EXCERPT PROVIDED:
* * *

Rat spinal cord mixed neuron-glial cultures

Mixed neuronal-glial cell cultures were prepared from the spinal cord regions of embryonic Sprague-Dawley rats at gestation days 15–17. We modified the methods described in previous articles [38, 39] to culture spinal neurons and glia. Briefly, fetal spinal cords were physically dissociated with trituration and filtration through a 70-μm cell strainer. The cell filtrates were collected and seeded on poly-l-lysine-coated 1-μm PET hanging transwell inserts (Millipore, Watford, UK) in 24-well plates at a density of 6 × 105 cells/cm2 and maintained in high-glucose DMEM (h-DMEM) containing 10% FBS and 1% penicillin-streptomycin at 37 °C in a water-saturated atmosphere of 5% CO2 and 95% mixed air. After incubation overnight, the culture medium was replaced with h-DMEM supplemented with N2 (Invitrogen, for serum-free conditions). The cells were maintained in the above medium for 3–5 days for follow-up axonal regeneration and neuroprotection analysis.

Neural regeneration and neuroprotection assays

For the assessment of neural regeneration, mixed neuronal/glial cell cultures were seeded on 1-μm PET hanging transwell inserts inside a 24-well plate and maintained for 3–5 days. Axons passed through the porous membrane and ran parallel to the cell body layer. The neurites extending through the membrane were wiped off, mimicking axonal injury. The injured cell cultures on the transwell were then treated with CM or cocultured with hMSCs grown as attached cells. The analysis of axonal regrowth was performed 5 days after coculture. Cells were harvested by fixation with 4% paraformaldehyde and processed for immunostaining against GAP-43, an axonal regeneration marker. The cell bodies inside the transwell were removed, leaving the extending neurites intact on the other side of the transwell. The insert membrane was cut and transferred to slides for microscopic observation. Three groups of patient samples were tested, with three replicates performed per culture. Three fields of view were randomly selected to analyze the intensity of GAP-43 expression. The GAP-43-positive signal densitometry measurements were taken by using ImageJ software after the removal of the background signal, and the signals were normalized by field. To analyze neuroprotection, spinal cord neuron-glial cultures were seeded on coverslips in N2-supplemented h-DMEM for 3–5 days. The coverslips were transferred to 24-well plates on which hMSCs had been seeded. The cocultures were then treated with 120 μM H2O2 to induce oxidative stress. Twenty-four hours after treatment, the cells were fixed, and apoptotic cells were detected using the TUNEL assay (DeadEnd™ Fluorometric TUNEL System, Promega). The images (× 200 magnification) of TUNEL-positive signal cells were quantified by the ImageJ plus cell counter module. Each patient MSC sample was tested three times. Three fields of view were randomly selected to count the number of TUNEL signals and the number of nuclei.

* * *

DATA BLOCK:

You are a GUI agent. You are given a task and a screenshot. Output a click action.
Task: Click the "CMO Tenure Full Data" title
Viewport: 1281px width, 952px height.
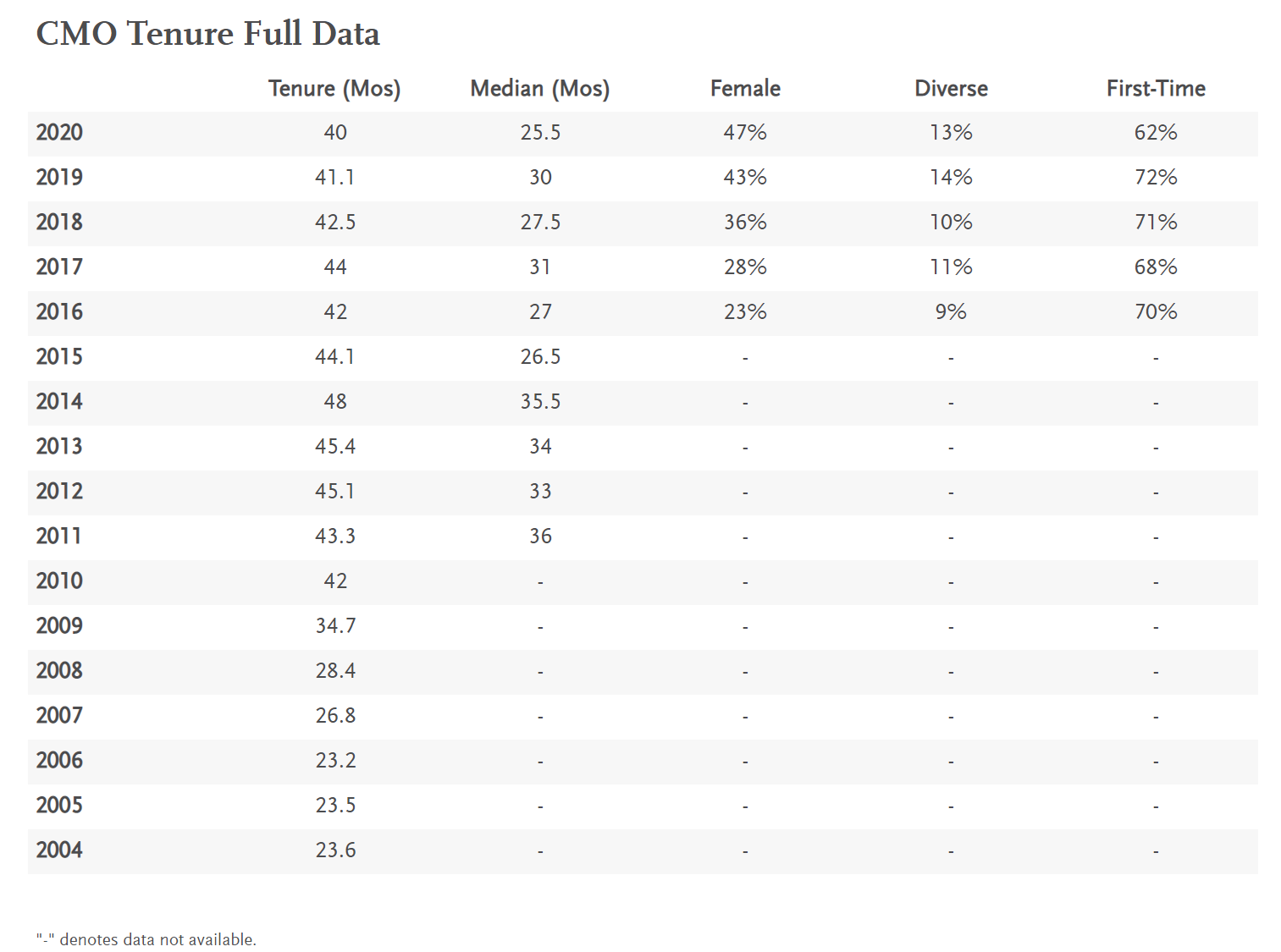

* * *

ACTIONS TO TAKE:
1. In the excerpt on rat spinal cord cultures, what concentration of H2O2 was used to induce oxidative stress in the neuroprotection assay?
2. Resume the excerpt on rat spinal cord cultures and regeneration assays from its final sentence.

ANSWERS TO THIS EXERCISE:
1. 120 μM

2.
Intrathecal catheter implantation

Adult female Sprague-Dawley rats (approximately 250–270 g) were used for the experiment. All experimental procedures were carefully reviewed and approved by the Animal Studies Subcommittee of Taipei Veterans Hospital (IACUC 2013-187). The rats were anesthetized with 1–2% isoflurane, and the body temperature was maintained at 37 °C during surgery with a thermic blanket. The skin was cut by a scalpel, and the third and fourth quarters of the lumbar vertebrae were revealed. The connective tissue in the L4–5 interspace was removed, and then the spinal cord was exposed. A homemade intrathecal catheter and an injection cap were filled with normal saline, and then the intrathecal catheter was slowly inserted into the spinal cord dura space from the L4–5 interspace. The injection cap was fixed to the back muscle using a nylon suture. The skin was then sutured, and the whole injection cap was enclosed within the skin. The animals were awoken after being returned to their cages. The animals were observed for 5 days to ensure the hindlimb movements were normal.

Spinal cord transection injury and intrathecal delivery of MSC-CM

After the confirmation of normal hindlimb movement, the rats received a T8 spine total laminectomy for the exposure of the spinal cord and complete transection by microscissors. To confirm the complete transection of the spinal cord, we used microscopic forceps to tear the remaining dura along the spine once. Avoiding blood clot formation in the catheter, 1 ml of saline was slowly injected into the injection cap after complete transection to test the transition. Saline outflow was observed at the injury site. In the case of an obstruction, the catheter was exchanged, or the animals were not included in the study. Following injury, the incision was closed and sutured. The urine was manually expressed twice daily. Prophylactic antibiotics (0.5 ml/day, subcutaneous, Borgal 6.5%) were administered daily for three consecutive days. Following T8 complete transection surgery, the SCI rats were randomly divided into three groups and intrathecally administered saline, MSCGM-CM, or NRLM-CM. The CM (15 μl) was given first on the surgery day and then every week for eight consecutive weeks through injection cap under inhalation anesthesia.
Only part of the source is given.